Nous avons d’ailleurs veillé aussi à ce que le remplacement de la direction générale d’Engie se fasse dans de bonnes conditions. Mme MacGregor accomplit aujourd’hui un travail remarquable pour préciser la stratégie de l’entreprise dont, je le répète, l’État est actionnaire et au sein de laquelle il exerce donc une responsabilité actionnariale. Ce n’est pas le cas au sein de Suez ou de Veolia.
Ensuite, nous avons fixé un cadre général qui doit présider au rapprochement entre ces deux entreprises, j’y suis très attaché : maintien de la concurrence, préservation de l’emploi et garantie sur les technologies industrielles de pointe.

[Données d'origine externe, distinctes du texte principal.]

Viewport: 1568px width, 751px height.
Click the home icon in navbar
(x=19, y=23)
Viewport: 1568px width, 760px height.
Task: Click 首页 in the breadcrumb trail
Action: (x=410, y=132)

L’État souhaite-t-il intervenir et chercher à rapprocher les deux points de vue ? Ma réponse est oui. L’a-t-il fait ? Oui, nous l’avons fait au début et nous avons continué à le faire au cours des dernières semaines, puisque j’ai souhaité que le directeur général du Trésor lance une médiation entre les deux parties, Suez et Veolia, et essaie de rapprocher les deux positions. Je lui suis reconnaissant du travail tout à fait remarquable qu’il a réalisé à cette fin.
Je répète toutefois que l’État n’est pas partie à cette négociation ; il est là simplement pour servir d’arbitre, pour tenter de rapprocher les positions. Nous progressons et j’espère que, au bout du compte, la raison l’emportera et que les deux entreprises comprendront que leur intérêt patrimonial, industriel, réputationnel aussi, est de trouver un accord à l’amiable.
Madame la sénatrice, je vous réponds donc très clairement : oui, l’État a joué son rôle pour rapprocher les positions des deux entreprises.